▸ REQUIRED WORK: Report each line of the listing below that holds "will".
※
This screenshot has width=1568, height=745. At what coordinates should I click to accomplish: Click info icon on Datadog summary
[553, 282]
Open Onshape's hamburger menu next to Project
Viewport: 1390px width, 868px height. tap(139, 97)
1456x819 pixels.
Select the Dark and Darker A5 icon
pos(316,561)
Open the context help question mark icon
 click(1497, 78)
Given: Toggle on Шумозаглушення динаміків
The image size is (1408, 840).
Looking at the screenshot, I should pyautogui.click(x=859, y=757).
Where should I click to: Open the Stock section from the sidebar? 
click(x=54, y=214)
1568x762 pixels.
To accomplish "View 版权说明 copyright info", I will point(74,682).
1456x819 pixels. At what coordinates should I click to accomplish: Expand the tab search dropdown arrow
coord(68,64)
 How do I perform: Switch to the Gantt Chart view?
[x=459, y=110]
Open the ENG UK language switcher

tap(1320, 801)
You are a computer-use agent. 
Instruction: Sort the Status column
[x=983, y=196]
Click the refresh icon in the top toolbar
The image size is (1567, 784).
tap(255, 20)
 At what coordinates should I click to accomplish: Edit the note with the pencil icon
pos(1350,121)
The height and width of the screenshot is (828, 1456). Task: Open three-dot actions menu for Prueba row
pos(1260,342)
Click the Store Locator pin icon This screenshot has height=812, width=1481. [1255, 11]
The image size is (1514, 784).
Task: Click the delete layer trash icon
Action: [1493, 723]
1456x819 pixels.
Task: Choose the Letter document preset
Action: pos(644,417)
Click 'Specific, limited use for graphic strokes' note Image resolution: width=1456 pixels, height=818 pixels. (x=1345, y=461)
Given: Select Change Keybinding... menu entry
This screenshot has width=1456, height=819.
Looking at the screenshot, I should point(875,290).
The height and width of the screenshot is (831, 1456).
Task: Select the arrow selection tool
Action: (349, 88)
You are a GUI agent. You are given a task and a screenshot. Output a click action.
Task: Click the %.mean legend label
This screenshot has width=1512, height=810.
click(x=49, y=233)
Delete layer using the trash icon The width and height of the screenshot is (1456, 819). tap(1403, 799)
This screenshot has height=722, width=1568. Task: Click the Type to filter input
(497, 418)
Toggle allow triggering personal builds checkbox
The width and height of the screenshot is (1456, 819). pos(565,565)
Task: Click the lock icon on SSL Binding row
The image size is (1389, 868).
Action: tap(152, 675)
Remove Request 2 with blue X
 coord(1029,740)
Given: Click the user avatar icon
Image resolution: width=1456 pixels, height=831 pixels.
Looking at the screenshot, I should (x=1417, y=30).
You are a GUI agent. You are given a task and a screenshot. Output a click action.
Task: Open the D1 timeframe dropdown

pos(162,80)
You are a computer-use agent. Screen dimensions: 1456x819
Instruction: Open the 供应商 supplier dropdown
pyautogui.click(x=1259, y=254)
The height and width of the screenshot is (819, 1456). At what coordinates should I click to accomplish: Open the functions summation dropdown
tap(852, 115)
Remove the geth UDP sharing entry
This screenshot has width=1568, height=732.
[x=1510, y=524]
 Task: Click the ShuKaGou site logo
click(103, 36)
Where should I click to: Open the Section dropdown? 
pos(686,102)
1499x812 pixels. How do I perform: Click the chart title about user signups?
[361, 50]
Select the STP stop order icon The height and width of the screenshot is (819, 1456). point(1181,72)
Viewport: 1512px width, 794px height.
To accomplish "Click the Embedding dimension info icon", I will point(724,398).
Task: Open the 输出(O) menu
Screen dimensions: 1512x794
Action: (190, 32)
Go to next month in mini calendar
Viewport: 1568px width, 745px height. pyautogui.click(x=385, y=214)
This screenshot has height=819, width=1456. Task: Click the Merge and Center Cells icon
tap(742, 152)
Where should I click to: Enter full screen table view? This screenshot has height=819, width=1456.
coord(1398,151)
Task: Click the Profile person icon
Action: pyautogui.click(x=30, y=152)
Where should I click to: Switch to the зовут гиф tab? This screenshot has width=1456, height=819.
※
▸ SOLUTION FOR THIS EXERCISE:
To accomplish "View 版权说明 copyright info", I will point(74,682).
To accomplish "Click the Embedding dimension info icon", I will point(724,398).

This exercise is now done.